GOAL:
Return the records from the line containing "You are a GUI" through the line containing "Looking at the" verbatim, leaving out the pictures.

A block of data
.....

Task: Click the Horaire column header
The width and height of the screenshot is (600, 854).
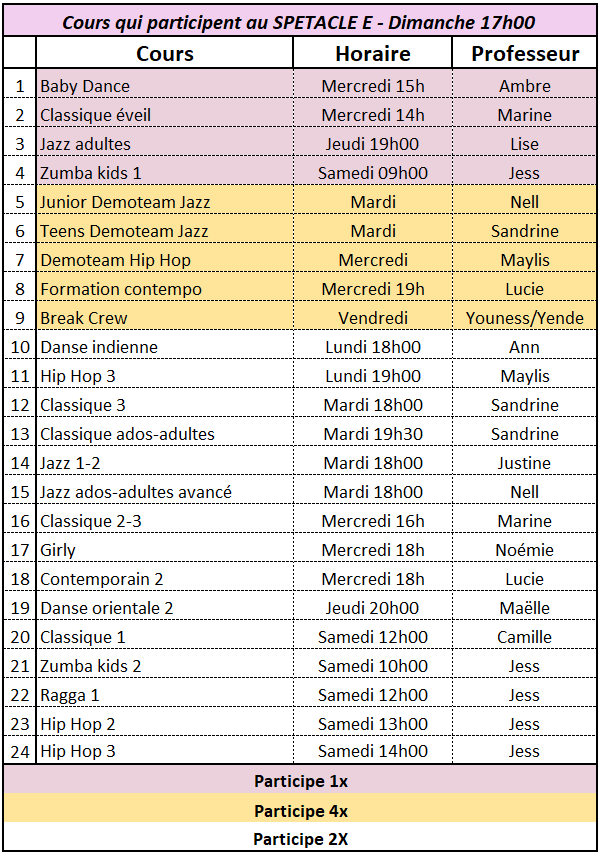Action: tap(373, 53)
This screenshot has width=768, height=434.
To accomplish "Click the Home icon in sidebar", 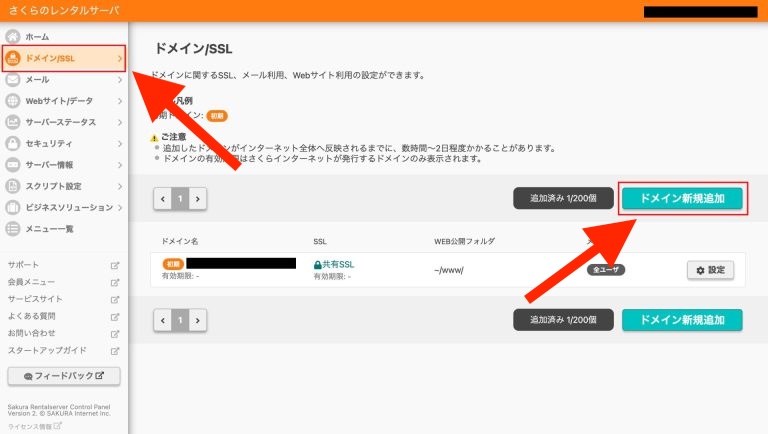I will tap(13, 37).
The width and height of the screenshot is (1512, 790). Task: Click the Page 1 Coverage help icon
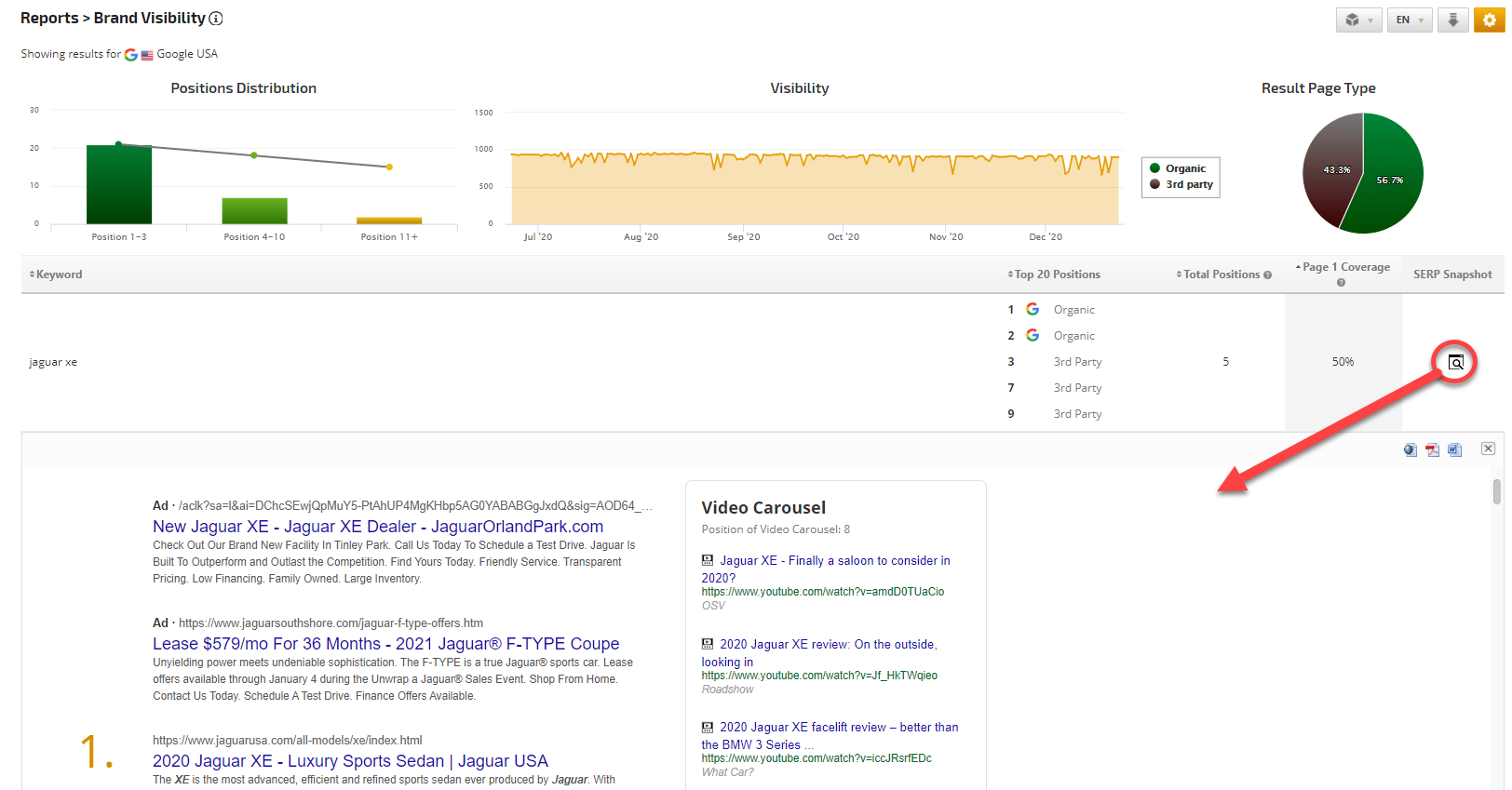point(1341,283)

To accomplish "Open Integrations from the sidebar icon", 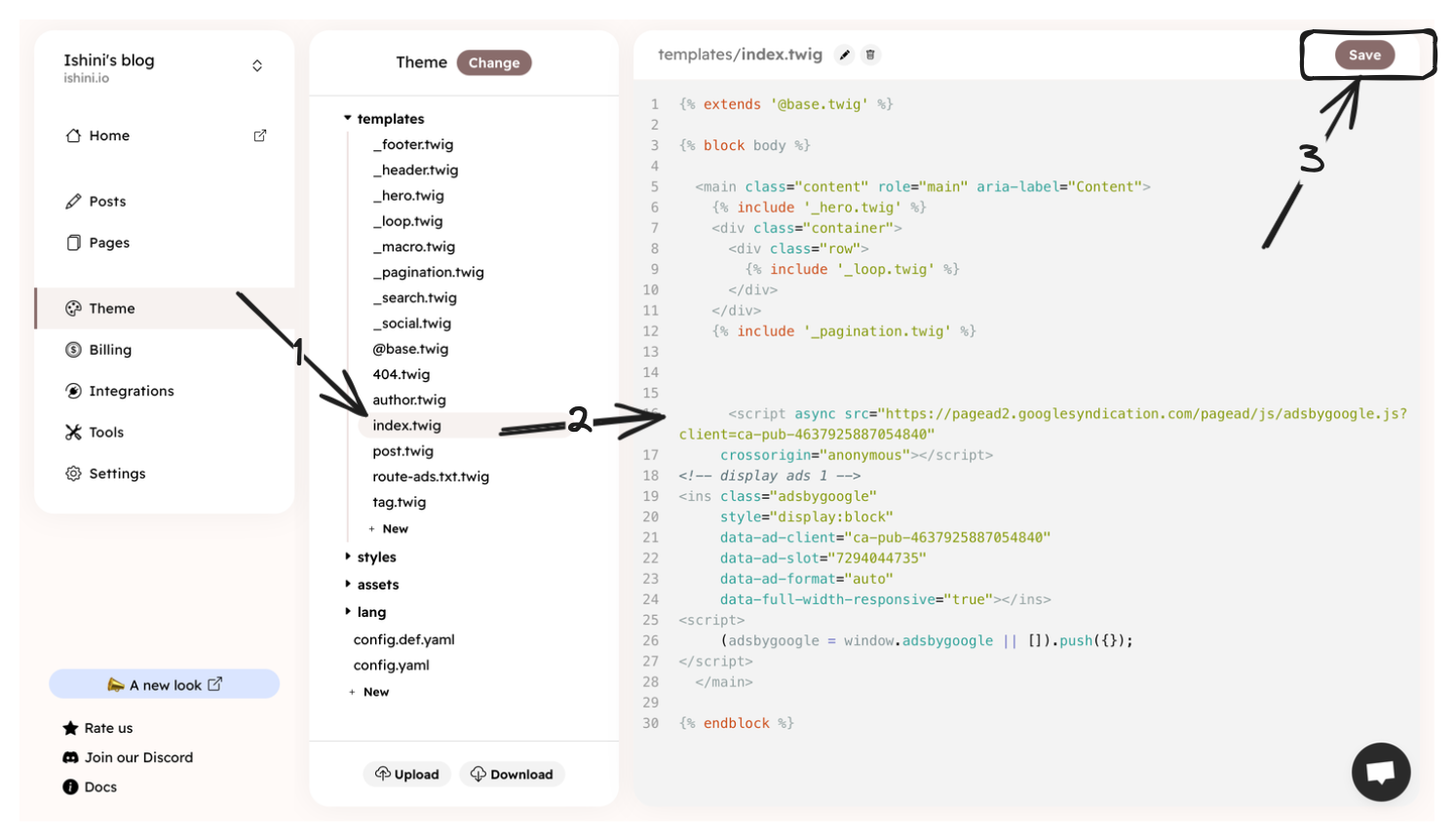I will point(72,391).
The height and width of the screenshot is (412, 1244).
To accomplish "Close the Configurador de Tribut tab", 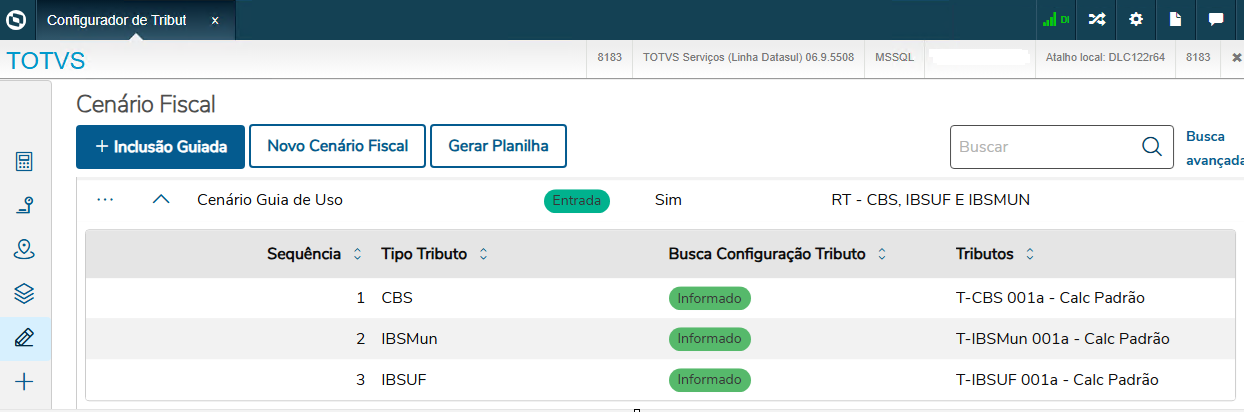I will coord(215,20).
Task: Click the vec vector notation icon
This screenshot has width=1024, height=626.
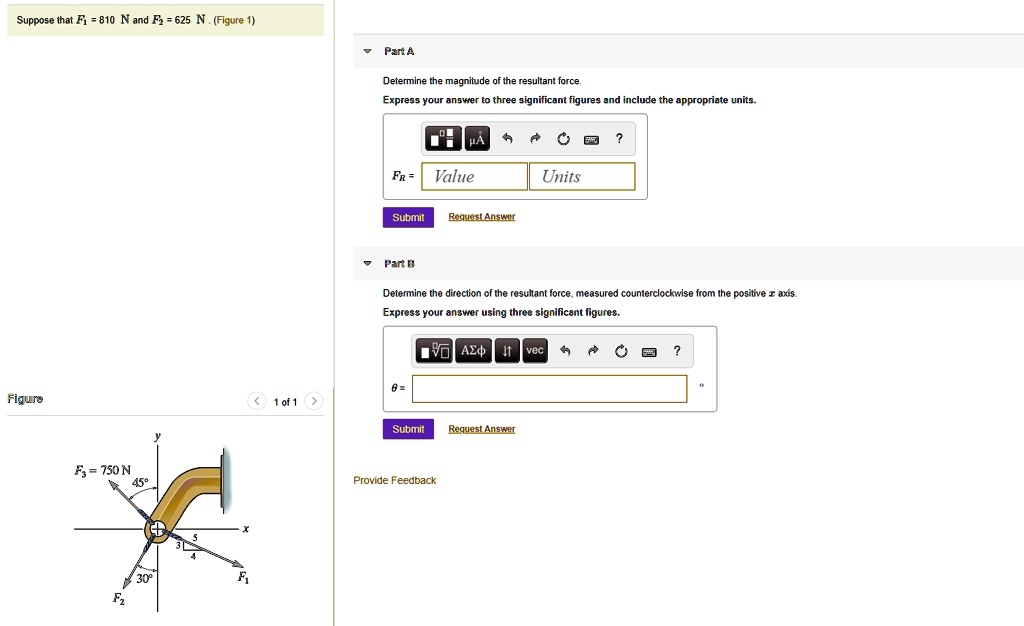Action: tap(535, 351)
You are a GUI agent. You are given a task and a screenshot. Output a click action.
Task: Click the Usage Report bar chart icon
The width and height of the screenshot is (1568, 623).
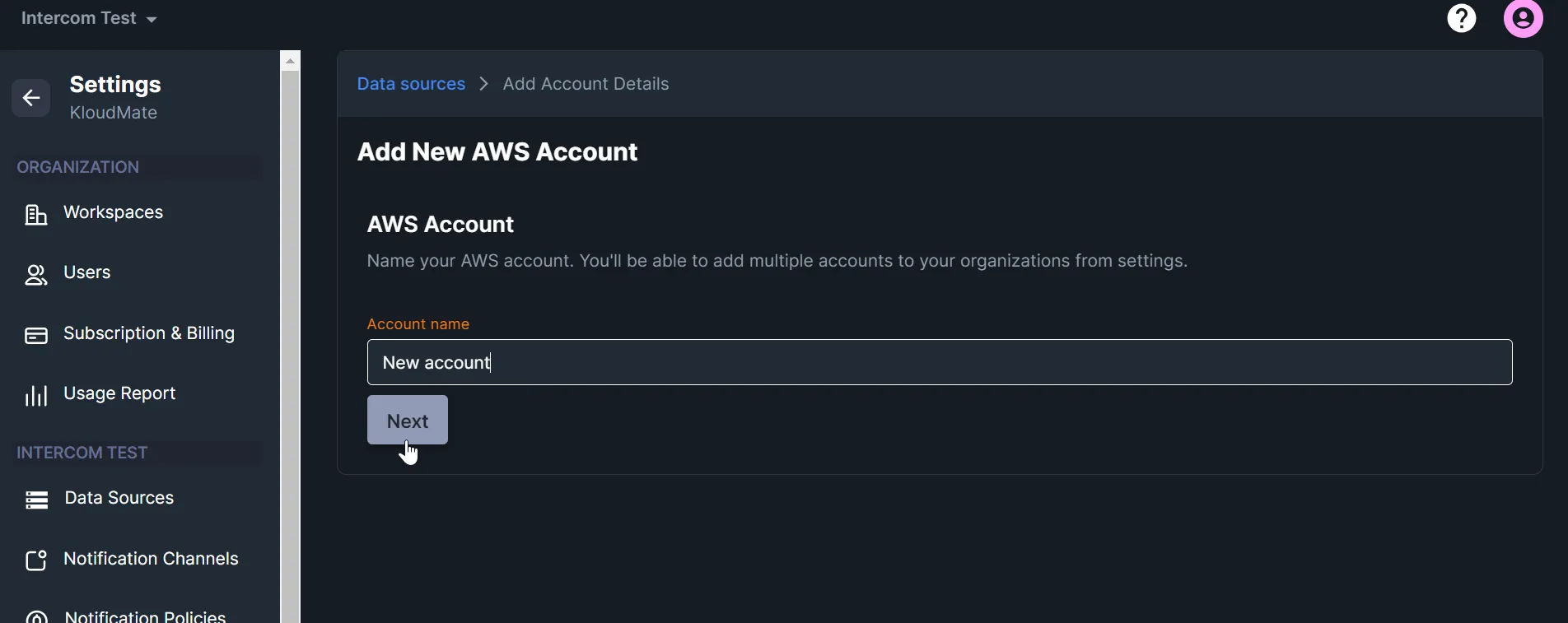point(36,395)
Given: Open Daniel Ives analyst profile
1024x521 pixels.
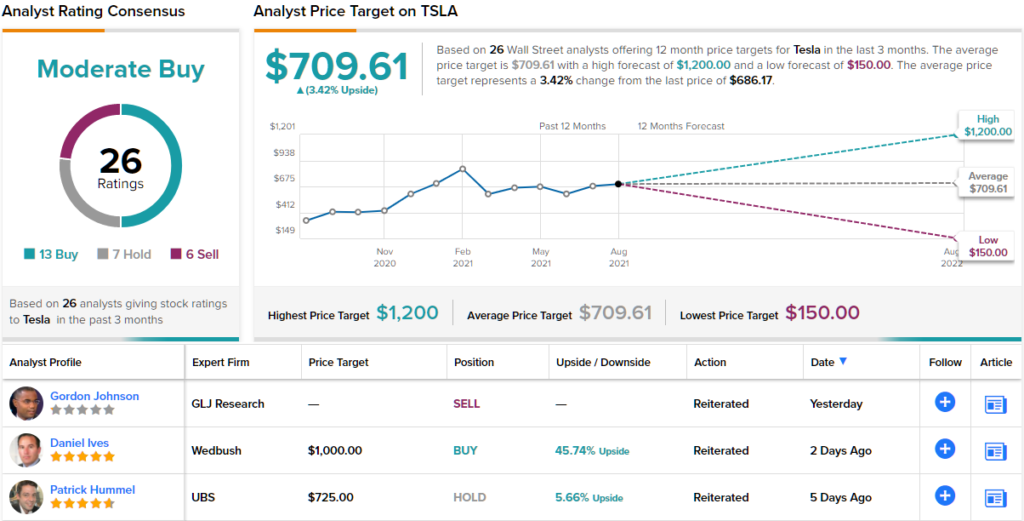Looking at the screenshot, I should point(79,443).
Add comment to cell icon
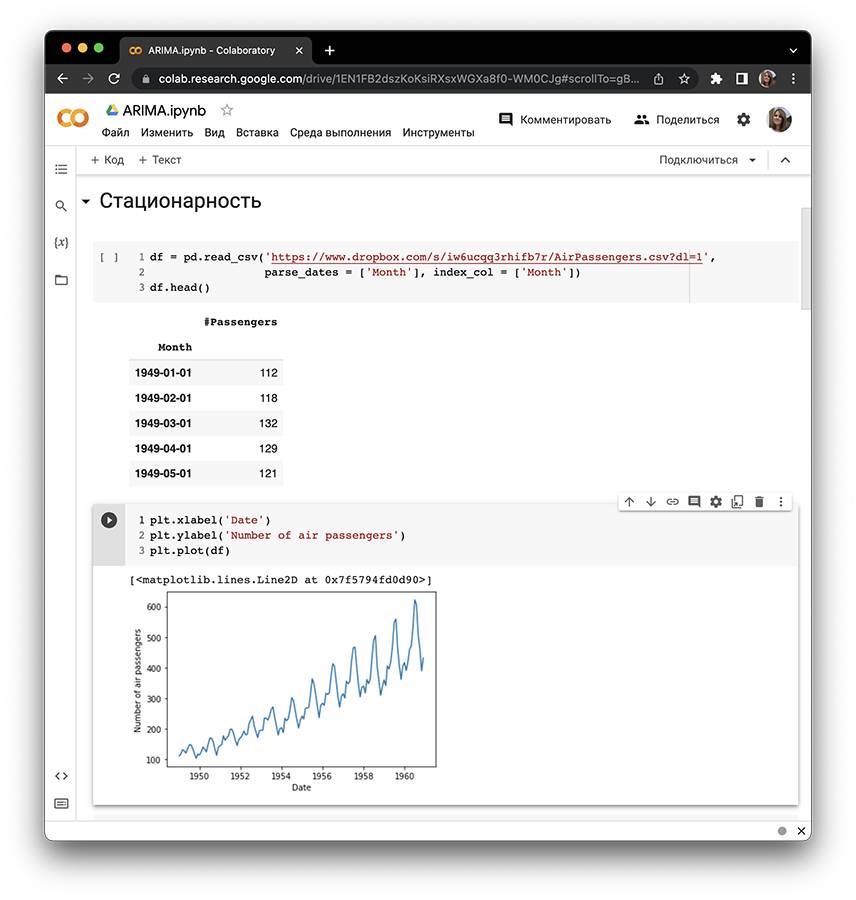This screenshot has width=856, height=900. [694, 502]

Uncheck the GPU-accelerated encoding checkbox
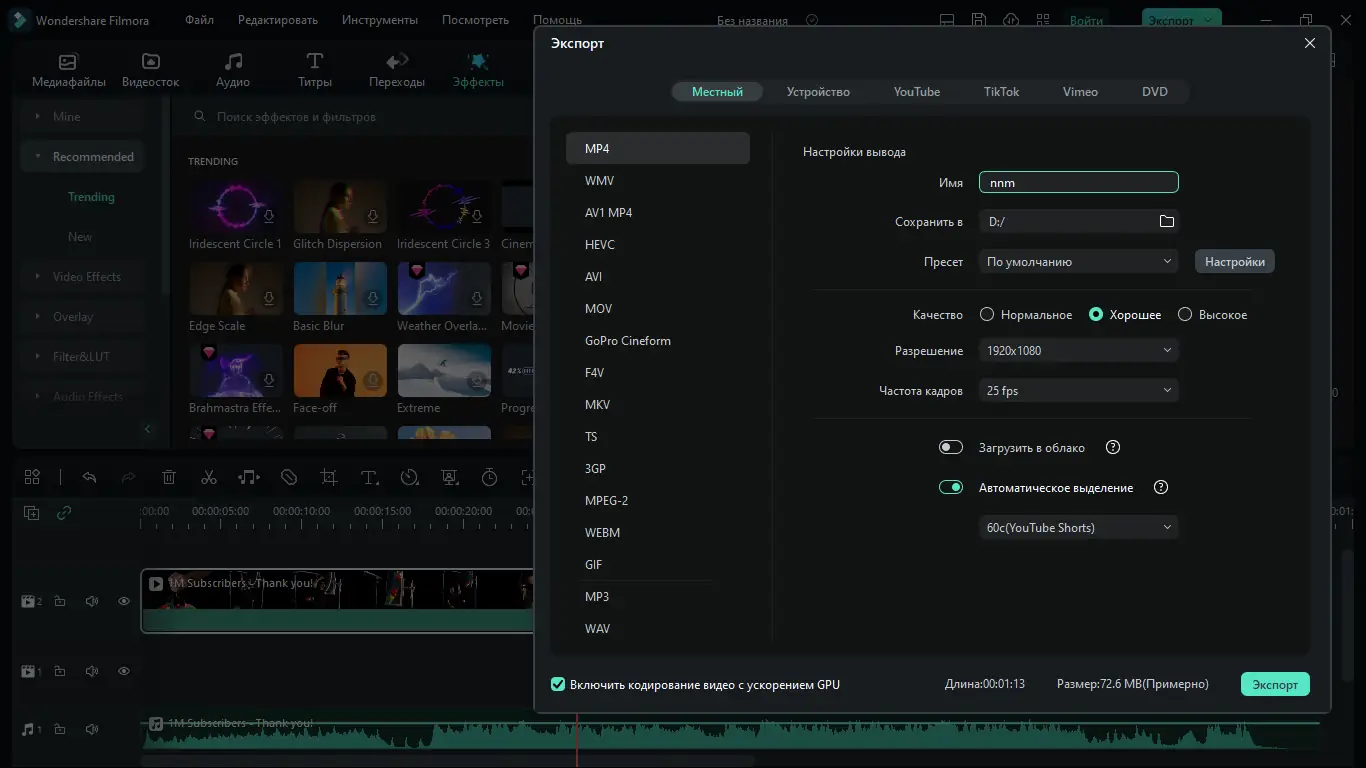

.....

EXERCISE SOLUTION:
You are a GUI agent. You are given a task and a screenshot. Output a click action.
Task: Click the Usage Report bar chart icon
The width and height of the screenshot is (1568, 623).
point(36,395)
Given: Open Daniel Ives analyst profile
1024x521 pixels.
Looking at the screenshot, I should point(79,443).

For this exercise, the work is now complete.